-- DATA LISTING --
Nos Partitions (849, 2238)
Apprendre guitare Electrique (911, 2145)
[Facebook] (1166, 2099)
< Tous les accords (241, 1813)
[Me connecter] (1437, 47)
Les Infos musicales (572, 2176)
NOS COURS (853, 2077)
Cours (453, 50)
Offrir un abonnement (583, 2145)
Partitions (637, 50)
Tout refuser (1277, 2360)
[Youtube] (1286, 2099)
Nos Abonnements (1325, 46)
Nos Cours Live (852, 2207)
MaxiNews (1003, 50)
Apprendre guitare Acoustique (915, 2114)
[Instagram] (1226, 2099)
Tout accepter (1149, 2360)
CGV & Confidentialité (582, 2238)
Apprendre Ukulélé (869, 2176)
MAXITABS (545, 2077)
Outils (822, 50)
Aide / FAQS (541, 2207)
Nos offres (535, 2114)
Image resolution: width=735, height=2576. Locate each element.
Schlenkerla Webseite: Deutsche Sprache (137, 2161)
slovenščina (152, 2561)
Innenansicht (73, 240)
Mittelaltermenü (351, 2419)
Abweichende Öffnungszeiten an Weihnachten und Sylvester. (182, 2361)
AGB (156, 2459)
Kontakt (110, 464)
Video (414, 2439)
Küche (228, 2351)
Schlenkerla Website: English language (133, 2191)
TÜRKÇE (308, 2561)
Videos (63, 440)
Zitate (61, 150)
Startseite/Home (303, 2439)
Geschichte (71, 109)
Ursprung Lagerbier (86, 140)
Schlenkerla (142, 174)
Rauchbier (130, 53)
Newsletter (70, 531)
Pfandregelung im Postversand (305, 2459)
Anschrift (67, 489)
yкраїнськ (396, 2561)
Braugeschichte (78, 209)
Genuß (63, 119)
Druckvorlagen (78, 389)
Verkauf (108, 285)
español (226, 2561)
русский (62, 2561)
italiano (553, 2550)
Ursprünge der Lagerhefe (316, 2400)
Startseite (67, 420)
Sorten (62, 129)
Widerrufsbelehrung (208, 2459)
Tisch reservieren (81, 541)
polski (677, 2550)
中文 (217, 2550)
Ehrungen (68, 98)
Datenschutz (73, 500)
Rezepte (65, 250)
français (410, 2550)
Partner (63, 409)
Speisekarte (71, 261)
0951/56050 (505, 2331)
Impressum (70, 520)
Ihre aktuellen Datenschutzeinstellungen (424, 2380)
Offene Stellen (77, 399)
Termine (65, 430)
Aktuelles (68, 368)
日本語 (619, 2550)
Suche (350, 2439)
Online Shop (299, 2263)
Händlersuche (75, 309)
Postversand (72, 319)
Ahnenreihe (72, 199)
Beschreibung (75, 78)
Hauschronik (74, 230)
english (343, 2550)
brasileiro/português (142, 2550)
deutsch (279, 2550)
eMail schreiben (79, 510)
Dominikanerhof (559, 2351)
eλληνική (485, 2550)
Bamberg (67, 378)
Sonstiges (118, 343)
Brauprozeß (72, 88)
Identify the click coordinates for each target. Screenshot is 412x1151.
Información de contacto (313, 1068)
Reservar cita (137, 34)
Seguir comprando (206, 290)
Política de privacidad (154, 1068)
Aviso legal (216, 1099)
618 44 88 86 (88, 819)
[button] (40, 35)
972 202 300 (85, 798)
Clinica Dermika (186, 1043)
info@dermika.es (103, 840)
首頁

-- THE PROBLEM --
Transcribe every line above, character for character.

-- FINISHED TASK --
Nos Partitions (849, 2238)
Apprendre guitare Electrique (911, 2145)
[Facebook] (1166, 2099)
< Tous les accords (241, 1813)
[Me connecter] (1437, 47)
Les Infos musicales (572, 2176)
NOS COURS (853, 2077)
Cours (453, 50)
Offrir un abonnement (583, 2145)
Partitions (637, 50)
Tout refuser (1277, 2360)
[Youtube] (1286, 2099)
Nos Abonnements (1325, 46)
Nos Cours Live (852, 2207)
MaxiNews (1003, 50)
Apprendre guitare Acoustique (915, 2114)
[Instagram] (1226, 2099)
Tout accepter (1149, 2360)
CGV & Confidentialité (582, 2238)
Apprendre Ukulélé (869, 2176)
MAXITABS (545, 2077)
Outils (822, 50)
Aide / FAQS (541, 2207)
Nos offres (535, 2114)
Image resolution: width=735, height=2576. Locate each element.
Schlenkerla Webseite: Deutsche Sprache (137, 2161)
slovenščina (152, 2561)
Innenansicht (73, 240)
Mittelaltermenü (351, 2419)
Abweichende Öffnungszeiten an Weihnachten und Sylvester. (182, 2361)
AGB (156, 2459)
Kontakt (110, 464)
Video (414, 2439)
Küche (228, 2351)
Schlenkerla Website: English language (133, 2191)
TÜRKÇE (308, 2561)
Videos (63, 440)
Zitate (61, 150)
Startseite/Home (303, 2439)
Geschichte (71, 109)
Ursprung Lagerbier (86, 140)
Schlenkerla (142, 174)
Rauchbier (130, 53)
Newsletter (70, 531)
Pfandregelung im Postversand (305, 2459)
Anschrift (67, 489)
yкраїнськ (396, 2561)
Braugeschichte (78, 209)
Genuß (63, 119)
Druckvorlagen (78, 389)
Verkauf (108, 285)
español (226, 2561)
русский (62, 2561)
italiano (553, 2550)
Ursprünge der Lagerhefe (316, 2400)
Startseite (67, 420)
Sorten (62, 129)
Widerrufsbelehrung (208, 2459)
Tisch reservieren (81, 541)
polski (677, 2550)
中文 (217, 2550)
Ehrungen (68, 98)
Datenschutz (73, 500)
Rezepte (65, 250)
français (410, 2550)
Partner (63, 409)
Speisekarte (71, 261)
0951/56050 (505, 2331)
Impressum (70, 520)
Ihre aktuellen Datenschutzeinstellungen (424, 2380)
Offene Stellen (77, 399)
Termine (65, 430)
Aktuelles (68, 368)
日本語 (619, 2550)
Suche (350, 2439)
Online Shop (299, 2263)
Händlersuche (75, 309)
Postversand (72, 319)
Ahnenreihe (72, 199)
Beschreibung (75, 78)
Hauschronik (74, 230)
english (343, 2550)
brasileiro/português (142, 2550)
deutsch (279, 2550)
eMail schreiben (79, 510)
Dominikanerhof (559, 2351)
eλληνική (485, 2550)
Bamberg (67, 378)
Sonstiges (118, 343)
Brauprozeß (72, 88)
Identify the click coordinates for each target. Screenshot is 412x1151.
Información de contacto (313, 1068)
Reservar cita (137, 34)
Seguir comprando (206, 290)
Política de privacidad (154, 1068)
Aviso legal (216, 1099)
618 44 88 86 (88, 819)
[button] (40, 35)
972 202 300 (85, 798)
Clinica Dermika (186, 1043)
info@dermika.es (103, 840)
首頁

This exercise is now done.